What’s the point of saying all this? Is it to declare doom and gloom across the industry, encouraging everyone to just give up? Obviously not. We think there are better ways to approach security than just to throw money at it. Security is not something you tack on top of an app when it’s done – security is something that should be baked into every aspect of the deployment process.

We see three trends that can help organizations make better use of their security dollar:

Moving applications to the cloud

The cloud sounds so ephemeral that considering it a more secure place to store data almost sounds counterintuitive, especially when compared to server racks that are kept behind lock and key. But, of course, no physical lock or key can protect data from attack. Just because something feels more or less secure doesn’t make it so.

There are several reasons that moving to the cloud provides an extra layer of security:

Cloud providers like Amazon and Google each host data for thousands of companies. This means they can learn from the mistakes of each individual customer and apply those lessons across the board. You can only learn from your own mistakes.

It presents a smaller attack surface. When your company is growing fast, you’re likely adding servers with only one idea in mind: managing rapidly increasing traffic. This can lead to a haphazardly laid out infrastructure that by nature is harder to defend. A cloud provider does nothing but provide compute and storage. In addition, they can harden their network across fewer larger data centers and they’re far less likely to have accidental design weaknesses in the system.

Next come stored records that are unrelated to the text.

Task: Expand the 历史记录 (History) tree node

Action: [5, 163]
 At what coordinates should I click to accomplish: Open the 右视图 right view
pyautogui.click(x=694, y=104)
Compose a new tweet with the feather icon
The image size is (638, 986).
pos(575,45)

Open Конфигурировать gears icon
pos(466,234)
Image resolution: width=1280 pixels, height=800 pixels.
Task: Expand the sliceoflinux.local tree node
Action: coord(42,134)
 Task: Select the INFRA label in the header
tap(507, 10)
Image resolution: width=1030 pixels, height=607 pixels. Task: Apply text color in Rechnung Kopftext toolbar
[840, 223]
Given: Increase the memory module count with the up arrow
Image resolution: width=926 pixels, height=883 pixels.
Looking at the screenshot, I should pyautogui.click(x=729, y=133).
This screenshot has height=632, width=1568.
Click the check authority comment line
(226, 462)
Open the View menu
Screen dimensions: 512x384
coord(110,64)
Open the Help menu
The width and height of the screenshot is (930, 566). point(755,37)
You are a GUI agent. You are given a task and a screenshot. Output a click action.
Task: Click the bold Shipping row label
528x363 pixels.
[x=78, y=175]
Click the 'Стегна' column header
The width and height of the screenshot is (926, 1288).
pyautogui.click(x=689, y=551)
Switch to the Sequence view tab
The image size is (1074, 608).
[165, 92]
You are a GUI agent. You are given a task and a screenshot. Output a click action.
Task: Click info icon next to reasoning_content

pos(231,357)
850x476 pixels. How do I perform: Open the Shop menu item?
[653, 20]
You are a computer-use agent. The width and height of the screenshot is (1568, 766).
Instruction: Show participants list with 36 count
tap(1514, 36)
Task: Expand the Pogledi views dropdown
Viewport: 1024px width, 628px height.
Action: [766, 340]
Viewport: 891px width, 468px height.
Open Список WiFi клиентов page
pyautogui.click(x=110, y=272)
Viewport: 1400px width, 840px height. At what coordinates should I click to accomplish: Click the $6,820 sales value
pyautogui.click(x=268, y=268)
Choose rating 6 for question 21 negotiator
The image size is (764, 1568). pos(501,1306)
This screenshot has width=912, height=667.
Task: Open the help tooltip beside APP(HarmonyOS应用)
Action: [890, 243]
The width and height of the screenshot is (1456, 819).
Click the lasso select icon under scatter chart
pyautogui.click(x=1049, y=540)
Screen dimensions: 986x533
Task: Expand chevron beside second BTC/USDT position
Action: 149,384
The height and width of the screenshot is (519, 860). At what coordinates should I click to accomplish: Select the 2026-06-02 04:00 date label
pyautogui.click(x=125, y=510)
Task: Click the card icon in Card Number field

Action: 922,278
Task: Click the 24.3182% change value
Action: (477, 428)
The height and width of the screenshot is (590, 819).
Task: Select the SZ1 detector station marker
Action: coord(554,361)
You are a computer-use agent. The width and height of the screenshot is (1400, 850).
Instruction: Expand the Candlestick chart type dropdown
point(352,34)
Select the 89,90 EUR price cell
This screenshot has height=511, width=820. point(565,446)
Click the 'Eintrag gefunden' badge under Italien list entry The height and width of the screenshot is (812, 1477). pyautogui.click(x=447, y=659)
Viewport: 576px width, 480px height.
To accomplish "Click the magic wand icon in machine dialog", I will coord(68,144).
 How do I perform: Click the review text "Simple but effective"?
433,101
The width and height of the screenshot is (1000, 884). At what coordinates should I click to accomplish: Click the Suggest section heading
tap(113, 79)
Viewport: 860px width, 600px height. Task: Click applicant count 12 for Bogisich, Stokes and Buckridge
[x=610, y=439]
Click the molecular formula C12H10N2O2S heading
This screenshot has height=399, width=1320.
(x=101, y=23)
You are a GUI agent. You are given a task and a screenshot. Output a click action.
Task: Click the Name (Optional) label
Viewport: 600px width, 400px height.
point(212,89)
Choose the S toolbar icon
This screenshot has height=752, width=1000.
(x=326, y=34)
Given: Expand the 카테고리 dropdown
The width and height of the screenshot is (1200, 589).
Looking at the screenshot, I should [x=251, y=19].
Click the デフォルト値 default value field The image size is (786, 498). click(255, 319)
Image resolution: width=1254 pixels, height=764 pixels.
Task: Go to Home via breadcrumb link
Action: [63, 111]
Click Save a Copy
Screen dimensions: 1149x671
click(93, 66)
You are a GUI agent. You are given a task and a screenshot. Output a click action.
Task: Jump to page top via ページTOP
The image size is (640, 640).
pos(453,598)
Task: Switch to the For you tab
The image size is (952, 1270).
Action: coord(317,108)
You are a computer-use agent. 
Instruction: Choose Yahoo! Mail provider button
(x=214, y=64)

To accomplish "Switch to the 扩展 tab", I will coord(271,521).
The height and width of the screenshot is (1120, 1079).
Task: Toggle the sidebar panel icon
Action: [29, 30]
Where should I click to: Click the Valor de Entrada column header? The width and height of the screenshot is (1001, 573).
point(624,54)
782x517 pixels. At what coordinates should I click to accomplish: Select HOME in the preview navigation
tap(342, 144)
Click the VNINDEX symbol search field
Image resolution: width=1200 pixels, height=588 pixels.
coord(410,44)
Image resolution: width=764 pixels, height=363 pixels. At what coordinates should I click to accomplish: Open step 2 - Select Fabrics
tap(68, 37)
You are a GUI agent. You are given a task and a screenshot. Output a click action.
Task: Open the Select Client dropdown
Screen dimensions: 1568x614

It can be quickly patched or locked down. Patches can be applied quickly and consistently, cutting many attacks off at the pass. Should a problem present itself, you can very quickly disassemble and rebuild any environment allowing for an almost instantaneous purging of threats.

Moving applications to containers

As with the cloud, the way Docker containers are structured and managed presents built-in security benefits. Like these:

You can’t SSH into a container. This kills a very common avenue of attack.

There’s usually no user access. That means no hackable credentials to manage.

They’re modular. Security problems can be linked to individual microservices without needing to dig around in the entire app. That means faster fixes and faster updates. It also makes it harder to inject malware since file systems aren’t persisted across containers.

There’s a smaller attack surface. In a VM you’ve got to secure host servers, virtual servers, the hypervisor, and the app. With a container you have to secure the host, the daemon, and the app, all of which cover less ground in the modularized container world.

Environment parity. A container provides the same application environment regardless of whether it’s running in a test or production. If it’s secure in pre-production then it’ll still be secure in production.

They’re short-lived. It’s hard to attack something that may not even exist in a few hours.

Open source. Nearly all Docker code is open source, allowing anyone to poke around and find problems with it.

Automating security with CloudPassage Halo and Puppet

Removing manual processes from security operations and replacing them with automated ones is the best way to improve efficiencies with your existing assets. Moving to a DevOps model and leveraging orchestration tools like Chef and Puppet allow organizations to do just this.

Our Puppet-approved (meaning we meet Puppet’s own rigorous standards) module for CloudPassage Haloautomates deployment, configuration, and management of the Halo agent, making it that much easier to integrate Halo into your own processes. This makes it significantly easier to ensure every release is up to code with internal security policies within your org and that security compliance is continually enforced.

There’s no need to worry that something is being done properly when it’s done automatically. Removing avenues for human error enables IT security professionals to focus on what they do best instead of constantly worrying that they’re on the verge of falling behind. This allows for a leaner, more effective team that can get more done for less money, something that is always better than the alternative: getting less done for more money.